J.J. had a question. “Why not go back in time to see the signing of the Declaration of Independence or Jesus on the cross?”

“You can only go to 1939,” Bert explained. “June 8, 1939. Chronometric Adventures has a franchise in Cleveland. You can go to 1927 and see Babe Ruth hit a home run, but I’m not a baseball fan.”

“Babe Ruth. In Cleveland.” J.J. nearly spit. “Jesus on the cross.”

“He’s gone back four times without me,” Cindee said. “I’d had enough of everyone thinking we were father and daughter.”

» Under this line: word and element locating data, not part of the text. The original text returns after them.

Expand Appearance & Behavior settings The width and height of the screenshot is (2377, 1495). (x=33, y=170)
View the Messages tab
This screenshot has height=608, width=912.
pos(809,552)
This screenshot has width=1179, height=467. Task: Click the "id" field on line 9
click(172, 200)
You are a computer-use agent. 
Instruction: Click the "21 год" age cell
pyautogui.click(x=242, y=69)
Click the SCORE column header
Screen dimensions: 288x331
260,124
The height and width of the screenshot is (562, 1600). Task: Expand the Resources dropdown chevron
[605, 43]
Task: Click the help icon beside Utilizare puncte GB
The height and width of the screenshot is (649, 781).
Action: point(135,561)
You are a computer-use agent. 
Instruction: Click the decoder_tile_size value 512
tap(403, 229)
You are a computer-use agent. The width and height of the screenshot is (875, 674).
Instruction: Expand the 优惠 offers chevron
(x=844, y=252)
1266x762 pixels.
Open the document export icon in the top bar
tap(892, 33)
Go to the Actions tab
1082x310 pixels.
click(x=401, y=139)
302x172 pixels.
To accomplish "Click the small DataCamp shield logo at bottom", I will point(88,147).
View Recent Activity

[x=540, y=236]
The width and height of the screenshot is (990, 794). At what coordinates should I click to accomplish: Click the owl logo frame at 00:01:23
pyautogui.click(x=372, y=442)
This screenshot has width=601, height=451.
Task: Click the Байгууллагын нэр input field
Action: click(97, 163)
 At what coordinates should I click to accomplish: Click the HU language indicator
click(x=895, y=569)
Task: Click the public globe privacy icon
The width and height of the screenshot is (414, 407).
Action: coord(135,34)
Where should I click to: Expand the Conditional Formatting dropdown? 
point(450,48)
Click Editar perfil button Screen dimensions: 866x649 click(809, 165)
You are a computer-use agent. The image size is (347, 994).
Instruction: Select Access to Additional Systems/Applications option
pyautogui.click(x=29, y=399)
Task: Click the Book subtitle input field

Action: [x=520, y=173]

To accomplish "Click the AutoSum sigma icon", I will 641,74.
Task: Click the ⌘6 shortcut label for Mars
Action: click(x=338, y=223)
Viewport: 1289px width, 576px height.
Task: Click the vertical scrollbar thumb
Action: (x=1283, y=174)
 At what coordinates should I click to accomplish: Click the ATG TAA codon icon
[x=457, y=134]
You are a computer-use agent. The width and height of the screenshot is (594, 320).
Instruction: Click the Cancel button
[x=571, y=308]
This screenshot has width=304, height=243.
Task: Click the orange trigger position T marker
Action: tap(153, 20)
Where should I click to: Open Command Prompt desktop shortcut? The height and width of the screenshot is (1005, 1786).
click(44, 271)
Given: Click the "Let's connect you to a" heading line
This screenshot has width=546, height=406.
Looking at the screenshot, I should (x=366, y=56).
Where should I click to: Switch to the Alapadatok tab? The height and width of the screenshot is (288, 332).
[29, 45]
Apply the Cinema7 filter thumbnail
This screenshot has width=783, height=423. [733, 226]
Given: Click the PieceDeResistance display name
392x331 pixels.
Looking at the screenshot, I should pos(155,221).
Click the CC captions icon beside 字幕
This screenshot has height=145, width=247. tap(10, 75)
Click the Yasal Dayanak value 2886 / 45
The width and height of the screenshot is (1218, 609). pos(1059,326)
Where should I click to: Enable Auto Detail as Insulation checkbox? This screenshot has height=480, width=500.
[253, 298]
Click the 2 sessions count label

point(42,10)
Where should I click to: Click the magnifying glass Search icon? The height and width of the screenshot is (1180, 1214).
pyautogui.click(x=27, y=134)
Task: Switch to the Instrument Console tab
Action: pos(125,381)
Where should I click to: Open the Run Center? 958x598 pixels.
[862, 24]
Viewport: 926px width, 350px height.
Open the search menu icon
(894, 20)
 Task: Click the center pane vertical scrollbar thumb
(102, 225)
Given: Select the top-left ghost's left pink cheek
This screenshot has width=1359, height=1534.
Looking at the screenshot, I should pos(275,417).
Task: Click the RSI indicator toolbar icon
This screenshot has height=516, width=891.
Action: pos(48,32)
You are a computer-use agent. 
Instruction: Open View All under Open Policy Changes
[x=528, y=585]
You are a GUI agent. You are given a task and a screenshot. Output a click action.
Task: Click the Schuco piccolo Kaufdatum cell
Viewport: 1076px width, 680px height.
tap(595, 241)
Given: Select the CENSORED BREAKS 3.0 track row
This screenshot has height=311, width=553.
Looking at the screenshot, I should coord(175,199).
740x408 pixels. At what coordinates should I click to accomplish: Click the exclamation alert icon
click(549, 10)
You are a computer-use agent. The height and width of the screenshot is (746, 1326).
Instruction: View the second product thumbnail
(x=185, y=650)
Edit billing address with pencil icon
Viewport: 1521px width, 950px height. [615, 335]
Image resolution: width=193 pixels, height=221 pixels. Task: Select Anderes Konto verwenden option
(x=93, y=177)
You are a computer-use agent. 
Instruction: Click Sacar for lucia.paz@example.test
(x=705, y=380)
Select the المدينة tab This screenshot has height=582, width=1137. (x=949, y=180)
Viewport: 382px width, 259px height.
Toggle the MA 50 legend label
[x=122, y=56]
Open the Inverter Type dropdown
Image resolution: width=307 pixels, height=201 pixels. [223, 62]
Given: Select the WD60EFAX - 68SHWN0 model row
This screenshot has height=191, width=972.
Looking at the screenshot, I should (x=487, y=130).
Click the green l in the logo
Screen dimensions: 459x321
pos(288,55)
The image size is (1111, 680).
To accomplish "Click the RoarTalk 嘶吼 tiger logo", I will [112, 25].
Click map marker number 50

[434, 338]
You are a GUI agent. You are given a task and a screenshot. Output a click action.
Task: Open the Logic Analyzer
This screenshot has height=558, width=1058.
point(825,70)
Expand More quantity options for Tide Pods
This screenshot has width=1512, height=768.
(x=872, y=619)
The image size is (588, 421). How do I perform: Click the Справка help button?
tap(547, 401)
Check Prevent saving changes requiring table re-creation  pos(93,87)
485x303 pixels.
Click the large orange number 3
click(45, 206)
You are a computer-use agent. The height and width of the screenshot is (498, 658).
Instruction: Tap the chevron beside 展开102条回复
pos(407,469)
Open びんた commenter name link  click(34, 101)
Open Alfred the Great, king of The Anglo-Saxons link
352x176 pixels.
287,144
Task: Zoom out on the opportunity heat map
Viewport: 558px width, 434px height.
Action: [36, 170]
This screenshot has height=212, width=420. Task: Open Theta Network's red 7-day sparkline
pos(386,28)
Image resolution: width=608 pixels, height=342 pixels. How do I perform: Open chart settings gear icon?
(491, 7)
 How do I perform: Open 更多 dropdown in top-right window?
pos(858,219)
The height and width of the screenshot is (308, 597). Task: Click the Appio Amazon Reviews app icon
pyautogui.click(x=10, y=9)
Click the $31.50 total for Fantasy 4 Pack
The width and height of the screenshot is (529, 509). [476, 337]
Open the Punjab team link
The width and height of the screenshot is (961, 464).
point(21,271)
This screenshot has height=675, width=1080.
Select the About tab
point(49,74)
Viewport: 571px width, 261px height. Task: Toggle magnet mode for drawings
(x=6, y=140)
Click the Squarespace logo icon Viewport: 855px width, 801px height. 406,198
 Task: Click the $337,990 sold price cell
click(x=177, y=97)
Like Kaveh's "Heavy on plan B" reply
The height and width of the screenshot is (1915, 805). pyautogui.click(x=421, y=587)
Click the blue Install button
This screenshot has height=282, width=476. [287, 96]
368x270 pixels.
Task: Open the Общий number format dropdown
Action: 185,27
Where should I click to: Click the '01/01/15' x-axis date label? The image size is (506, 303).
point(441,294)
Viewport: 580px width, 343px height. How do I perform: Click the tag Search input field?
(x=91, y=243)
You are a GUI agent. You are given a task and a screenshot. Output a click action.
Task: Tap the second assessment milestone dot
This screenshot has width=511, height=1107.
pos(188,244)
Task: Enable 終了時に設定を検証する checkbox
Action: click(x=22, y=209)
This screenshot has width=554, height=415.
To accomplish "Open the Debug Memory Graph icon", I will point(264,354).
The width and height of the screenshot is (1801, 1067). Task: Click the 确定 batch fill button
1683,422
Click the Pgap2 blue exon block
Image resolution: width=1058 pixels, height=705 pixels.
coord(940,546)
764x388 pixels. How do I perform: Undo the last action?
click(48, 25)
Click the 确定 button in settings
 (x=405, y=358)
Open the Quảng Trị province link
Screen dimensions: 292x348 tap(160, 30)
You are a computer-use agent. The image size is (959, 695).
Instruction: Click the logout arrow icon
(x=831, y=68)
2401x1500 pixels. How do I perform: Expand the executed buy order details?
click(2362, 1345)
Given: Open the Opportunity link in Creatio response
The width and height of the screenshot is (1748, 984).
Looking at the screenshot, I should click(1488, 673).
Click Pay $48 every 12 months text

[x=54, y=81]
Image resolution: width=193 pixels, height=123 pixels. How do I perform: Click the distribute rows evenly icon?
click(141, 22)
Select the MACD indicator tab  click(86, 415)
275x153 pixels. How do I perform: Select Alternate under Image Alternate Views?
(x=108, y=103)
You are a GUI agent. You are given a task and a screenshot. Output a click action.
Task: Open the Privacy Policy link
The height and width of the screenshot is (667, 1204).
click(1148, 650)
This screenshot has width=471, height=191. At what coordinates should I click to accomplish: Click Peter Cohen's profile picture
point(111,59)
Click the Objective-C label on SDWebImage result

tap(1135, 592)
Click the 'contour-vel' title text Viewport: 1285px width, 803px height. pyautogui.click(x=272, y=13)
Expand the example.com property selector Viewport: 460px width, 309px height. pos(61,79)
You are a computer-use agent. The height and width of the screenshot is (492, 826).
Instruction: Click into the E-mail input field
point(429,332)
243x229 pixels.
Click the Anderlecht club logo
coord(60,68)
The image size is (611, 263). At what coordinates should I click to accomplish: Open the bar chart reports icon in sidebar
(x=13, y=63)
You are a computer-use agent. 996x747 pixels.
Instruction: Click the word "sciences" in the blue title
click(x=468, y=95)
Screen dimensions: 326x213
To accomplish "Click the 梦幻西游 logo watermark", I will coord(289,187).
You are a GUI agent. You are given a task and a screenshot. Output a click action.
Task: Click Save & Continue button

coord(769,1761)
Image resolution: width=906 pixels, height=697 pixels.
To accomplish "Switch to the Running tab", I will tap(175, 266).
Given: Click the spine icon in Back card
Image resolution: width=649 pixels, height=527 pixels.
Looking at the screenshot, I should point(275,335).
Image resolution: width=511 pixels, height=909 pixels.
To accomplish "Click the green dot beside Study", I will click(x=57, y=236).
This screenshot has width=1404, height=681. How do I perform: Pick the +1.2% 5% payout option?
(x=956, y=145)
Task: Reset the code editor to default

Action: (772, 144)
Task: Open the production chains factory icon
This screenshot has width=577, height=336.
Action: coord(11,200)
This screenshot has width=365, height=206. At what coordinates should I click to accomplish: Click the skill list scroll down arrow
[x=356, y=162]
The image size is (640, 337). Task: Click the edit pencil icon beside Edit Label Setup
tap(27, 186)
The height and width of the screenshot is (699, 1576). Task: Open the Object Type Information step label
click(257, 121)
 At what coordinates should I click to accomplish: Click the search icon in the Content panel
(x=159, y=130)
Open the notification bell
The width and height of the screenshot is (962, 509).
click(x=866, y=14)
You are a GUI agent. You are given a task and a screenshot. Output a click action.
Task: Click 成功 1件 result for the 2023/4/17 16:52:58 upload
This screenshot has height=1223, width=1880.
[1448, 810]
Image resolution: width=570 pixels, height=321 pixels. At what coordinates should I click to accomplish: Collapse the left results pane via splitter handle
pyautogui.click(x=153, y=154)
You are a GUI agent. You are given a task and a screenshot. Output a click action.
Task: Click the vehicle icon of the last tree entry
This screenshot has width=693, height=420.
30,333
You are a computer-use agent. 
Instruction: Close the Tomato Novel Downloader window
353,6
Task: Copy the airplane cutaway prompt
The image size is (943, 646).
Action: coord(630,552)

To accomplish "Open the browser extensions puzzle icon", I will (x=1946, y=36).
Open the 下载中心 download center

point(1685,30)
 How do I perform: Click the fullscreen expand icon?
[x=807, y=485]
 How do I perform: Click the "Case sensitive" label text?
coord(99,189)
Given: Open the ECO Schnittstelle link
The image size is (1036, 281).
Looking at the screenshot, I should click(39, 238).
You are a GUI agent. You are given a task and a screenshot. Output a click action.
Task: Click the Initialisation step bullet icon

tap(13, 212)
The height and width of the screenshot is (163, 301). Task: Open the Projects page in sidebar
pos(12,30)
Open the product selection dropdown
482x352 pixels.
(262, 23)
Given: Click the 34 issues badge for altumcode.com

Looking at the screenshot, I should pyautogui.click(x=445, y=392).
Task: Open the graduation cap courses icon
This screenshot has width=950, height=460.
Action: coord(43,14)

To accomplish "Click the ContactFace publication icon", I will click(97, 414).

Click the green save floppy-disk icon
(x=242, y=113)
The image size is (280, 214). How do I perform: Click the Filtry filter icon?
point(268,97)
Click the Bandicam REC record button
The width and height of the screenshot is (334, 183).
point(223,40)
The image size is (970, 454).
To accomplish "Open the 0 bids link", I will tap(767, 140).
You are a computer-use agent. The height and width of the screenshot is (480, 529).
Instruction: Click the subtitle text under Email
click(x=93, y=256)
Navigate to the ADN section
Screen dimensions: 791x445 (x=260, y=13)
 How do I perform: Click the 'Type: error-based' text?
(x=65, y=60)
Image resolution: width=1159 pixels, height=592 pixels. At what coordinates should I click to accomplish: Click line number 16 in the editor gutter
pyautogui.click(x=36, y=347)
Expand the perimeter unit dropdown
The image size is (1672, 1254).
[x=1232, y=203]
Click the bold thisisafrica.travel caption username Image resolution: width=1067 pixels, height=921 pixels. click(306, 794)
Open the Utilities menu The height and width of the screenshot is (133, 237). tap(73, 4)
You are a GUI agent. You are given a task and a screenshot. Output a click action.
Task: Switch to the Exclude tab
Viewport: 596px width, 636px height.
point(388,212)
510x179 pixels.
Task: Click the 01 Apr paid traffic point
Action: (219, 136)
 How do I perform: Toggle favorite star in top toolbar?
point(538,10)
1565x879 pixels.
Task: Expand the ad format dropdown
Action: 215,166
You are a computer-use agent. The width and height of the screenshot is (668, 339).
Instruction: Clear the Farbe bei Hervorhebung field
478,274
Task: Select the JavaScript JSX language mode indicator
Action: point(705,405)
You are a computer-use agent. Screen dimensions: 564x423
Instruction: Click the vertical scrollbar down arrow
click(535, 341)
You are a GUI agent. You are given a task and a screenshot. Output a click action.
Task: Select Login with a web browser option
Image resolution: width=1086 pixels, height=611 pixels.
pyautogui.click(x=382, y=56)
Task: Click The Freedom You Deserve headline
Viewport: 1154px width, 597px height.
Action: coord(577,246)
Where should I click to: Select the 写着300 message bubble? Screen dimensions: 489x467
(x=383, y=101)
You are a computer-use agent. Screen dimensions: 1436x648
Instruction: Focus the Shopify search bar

“I’m going again tomorrow.” Bert smiled at the thought.

J.J. was laughing now. “Thirty-six million dollars! Bert, for half that I’ll arrange for you to meet Adam and Eve in the Garden of Eden and do the naked limbo. You’ll just have to trust me on how I make it happen.”

“My husband would live in 1939,” Cindee said. “But he can only stay twenty-two hours.”

“Why only twenty-two hours?” J.J. asked.

Bert told him why. “Wavelength in the Time-Space Continuum is finite. You can ride the echo only so long.”

“They provide this money made of paper and old-fashioned coins,” Cindee said. “I bought a tiny, gold-plated space needle and globe.”